With the return of industrial policy, the US is actively reshaping the global economic order it spent more than 40 years championing. The decline in American-led free trade consensus has been marked by World Trade Organisation tariff snubs and major policy initiatives such as the Inflation Reduction and CHIPS Acts. With billions in subsidies and direct investment on offer, America is increasingly weaponising commerce with two objectives: rebuilding domestic capacity while simultaneously reinforcing ties with allies to isolate China.
These changes have been met with the predictable complaints, but have also spurred intervention. The EU has responded with its own Green Deal which allows for greater state aid and subsidies across the bloc. On the other hand China, where there is little distinction between state and market, has redirected investment into “strategic” industries and retaliated by banning Micron chips.
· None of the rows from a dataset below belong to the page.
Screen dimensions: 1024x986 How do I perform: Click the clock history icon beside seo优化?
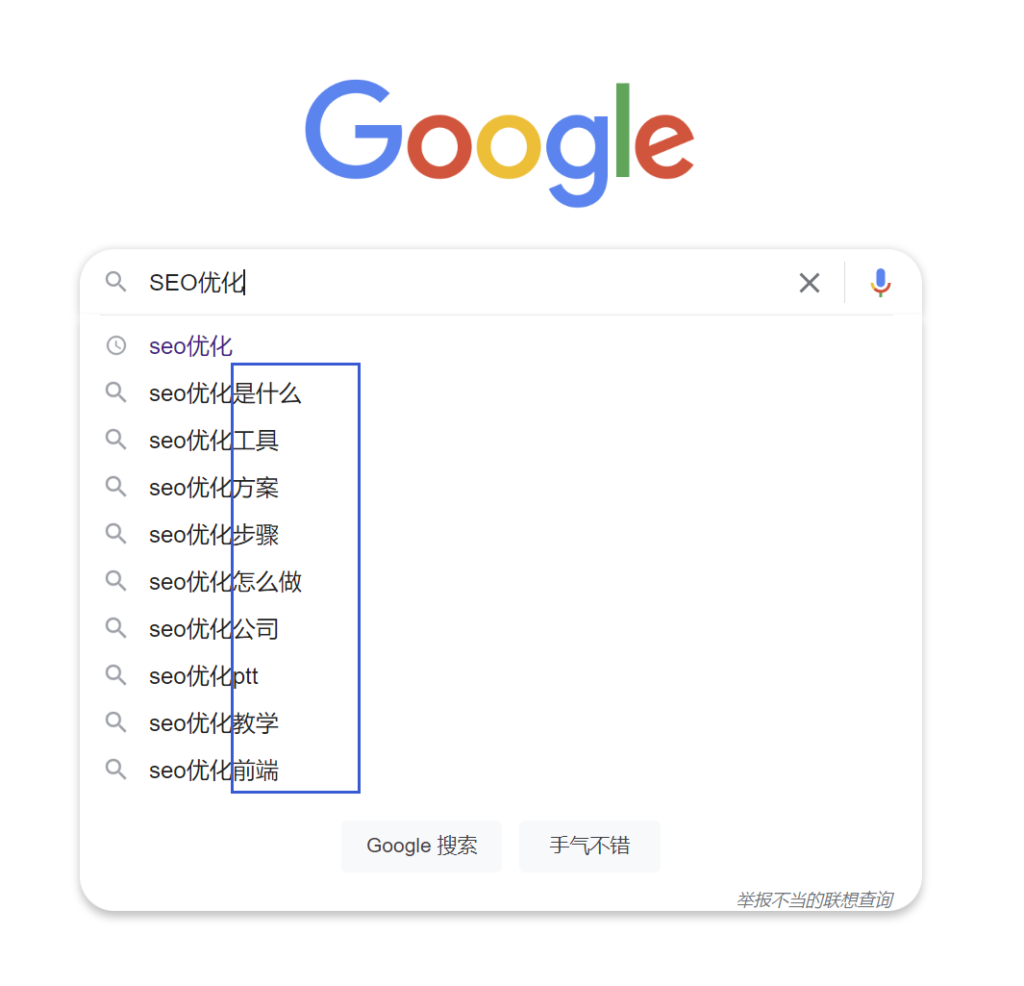coord(116,346)
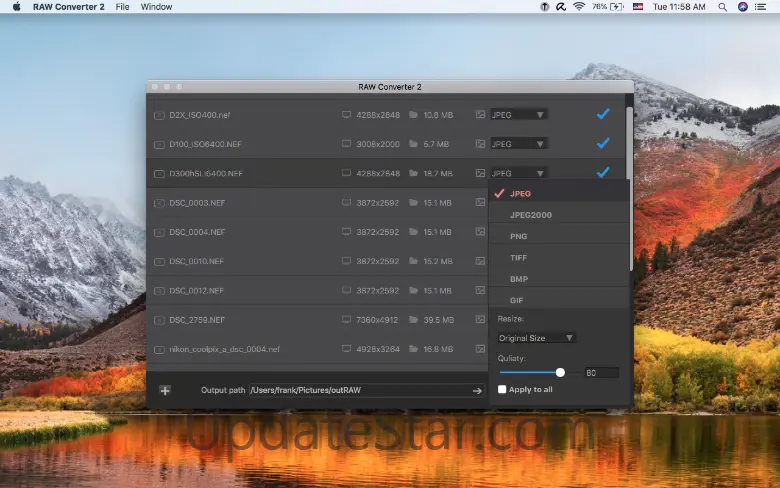780x488 pixels.
Task: Enable the Apply to all checkbox
Action: point(502,389)
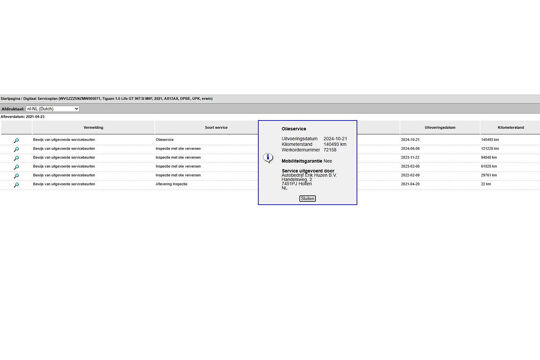
Task: Open the magnifier for the 61028 km service
Action: pos(16,167)
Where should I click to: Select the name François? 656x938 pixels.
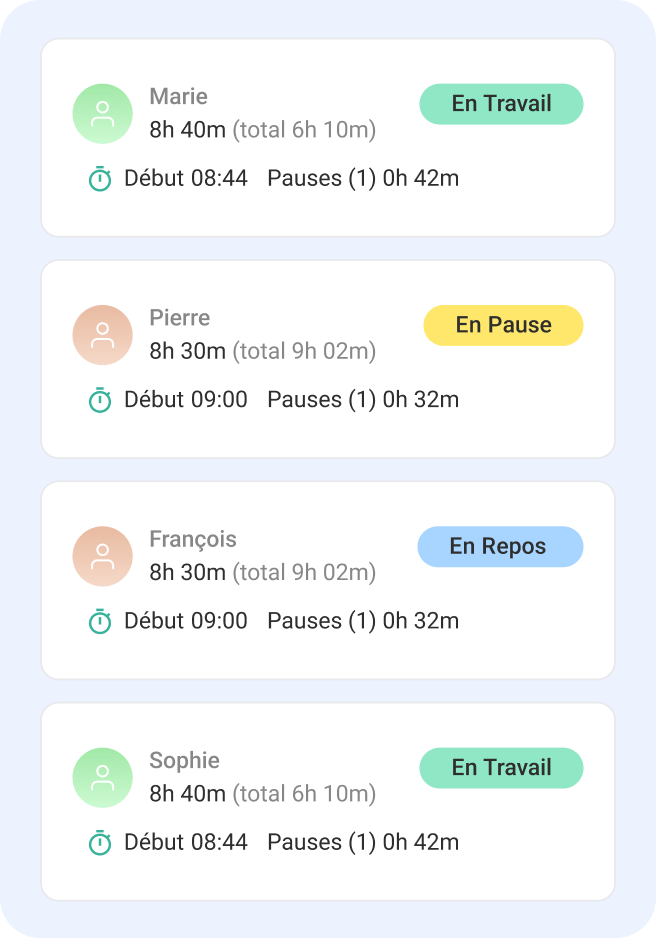193,540
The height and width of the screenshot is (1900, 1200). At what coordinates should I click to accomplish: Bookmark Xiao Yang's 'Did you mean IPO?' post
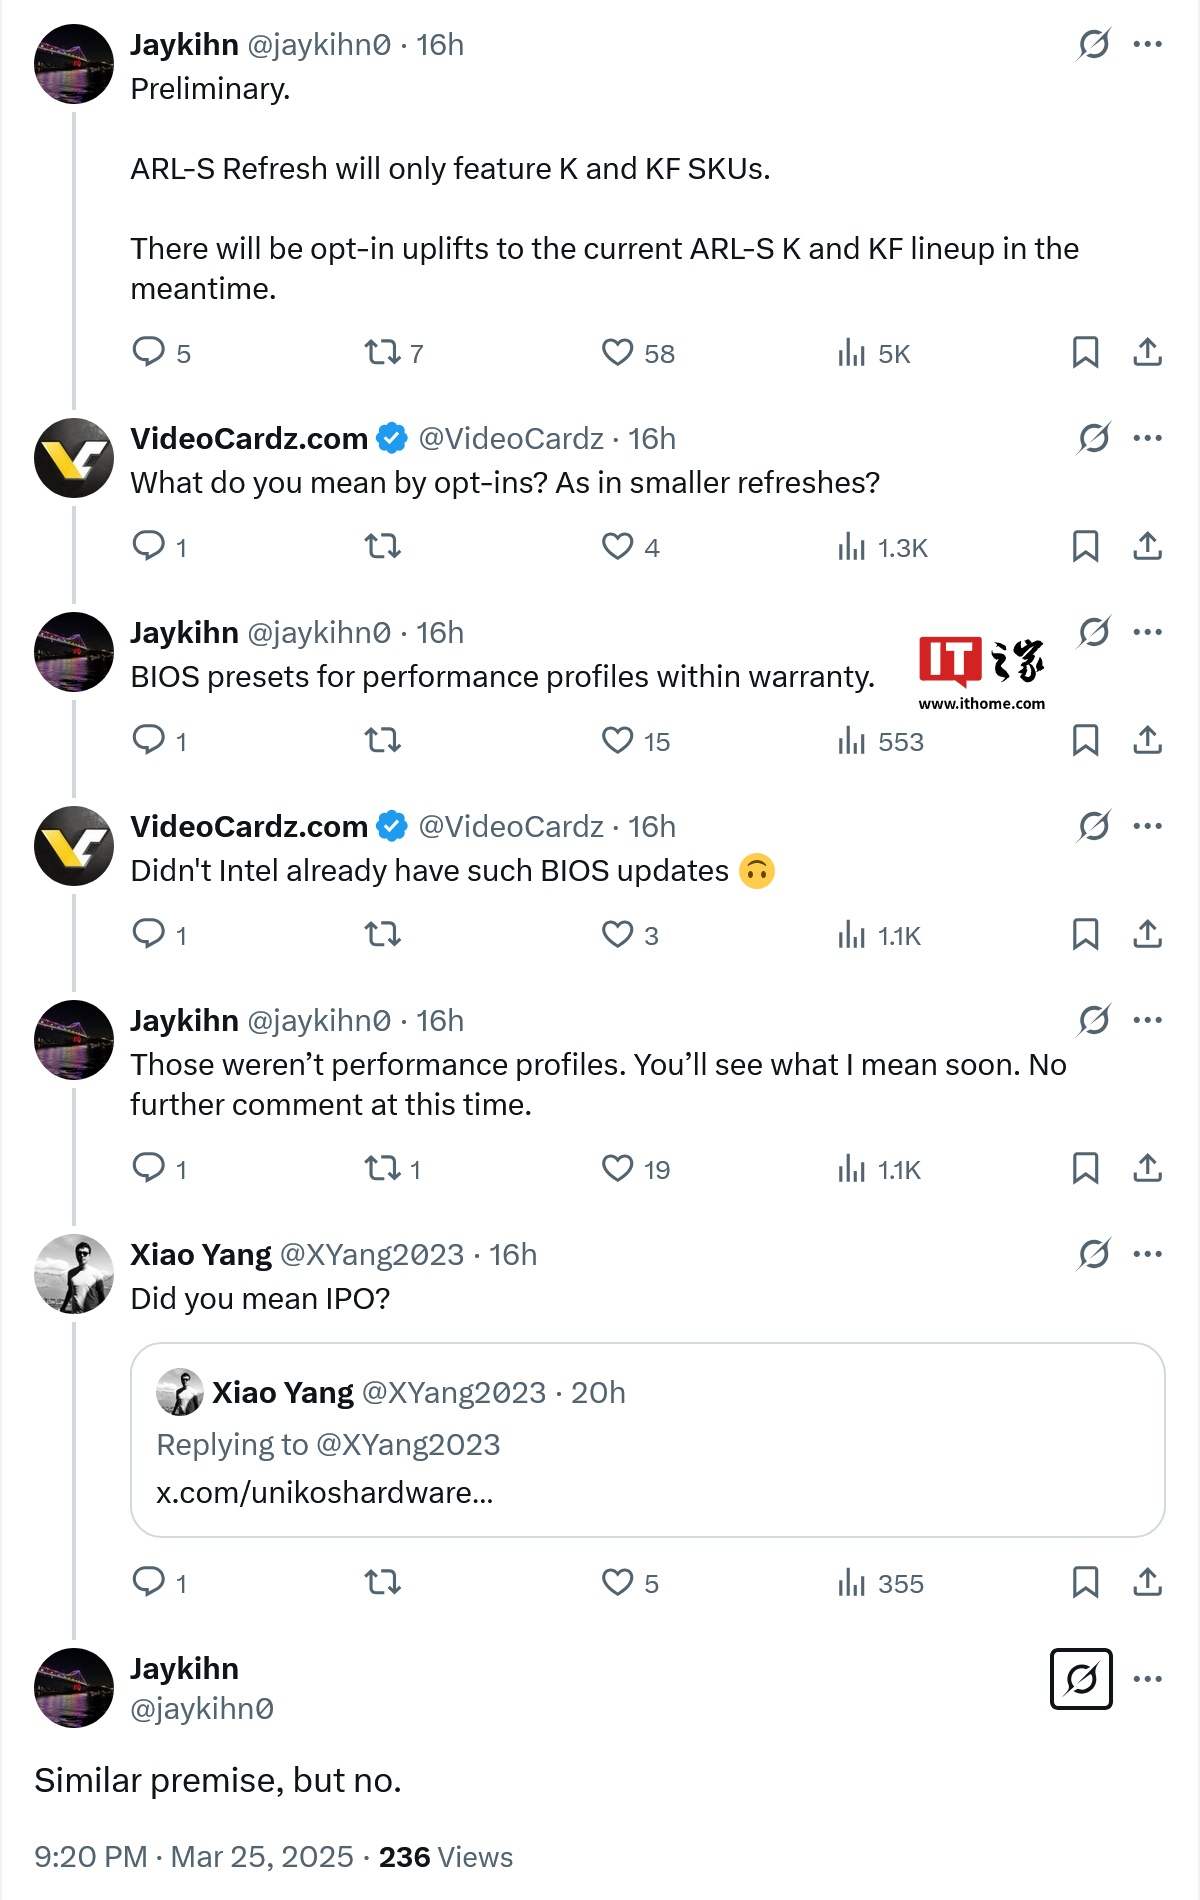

A new regionalised commercial order, marked by greater state invention, is beginning to emerge.
Where is the UK in all this? The response has so far included limited negotiations with US trade representatives and public statements about market distortions and a need for regulatory redesign pulled straight from a second year PPE essay.
The government is kicking any planned response into the long grass of the Autumn statement, but the reality is that the UK faces few good options. A mix of sclerotic policy infrastructure, uncoordinated decision-making, decades of limited investment across both public and private sectors, and a financialised economy that prioritises rent-seeking over the production of goods and services leaves little on which to build.
Together these issues highlight the major challenge facing the UK – declining state capacity, which is the ability of the governments to manage, either directly or in collaboration, internal or external challenges requiring national or supra-national coordination.
State capacity is critical to successful commercial environments. Even the basics of protecting property rights and setting the rules of the game involve states in almost every aspect of commerce. Further complexity is introduced as other states become more interventionist in policy design. This in turn changes the game itself, requiring state intervention to remain competitive.
Businesses want stable political regimes that provide certainty over time. Citizens rely on the states to deliver the context of growth. And international trading partners rely on clear rules of integration and interaction. As successive UK governments have sought to distance themselves from the interventionist industrial policies of the 60s and 70s, capacity to deliver these requirements and manage their change has declined.
The outlook for the UK is sobering. As currently organised, the country is caught in a self-reinforcing set of degrowth dynamics.
The mix of policy rigidity, international isolation, and an economy geared more towards extraction than production intersects with shifting global trade patterns to constrict possibilities. In the absence of stronger state mechanisms to better manage and direct resource allocation, the economy effectively seizes up. Much like the dreaded wage-price spiral, these degrowth dynamics become self-reinforcing, threatening permanent depression.
Avoiding this fate requires changes to how the UK state manages its role as commercial coordinator. There are no silver bullets; however, a mix of greater strategic clarity, decentralisation, and a longer-term view of national objectives and corresponding shift in the organisational means to deliver them offer a powerful start. The choice has never been state versus market. States and markets are powerfully intertwined. Ensuring the UK can compete in this transforming world requires a recognition that current organisational arrangements push the country towards a miserable future. Thankfully that future is yet to be written.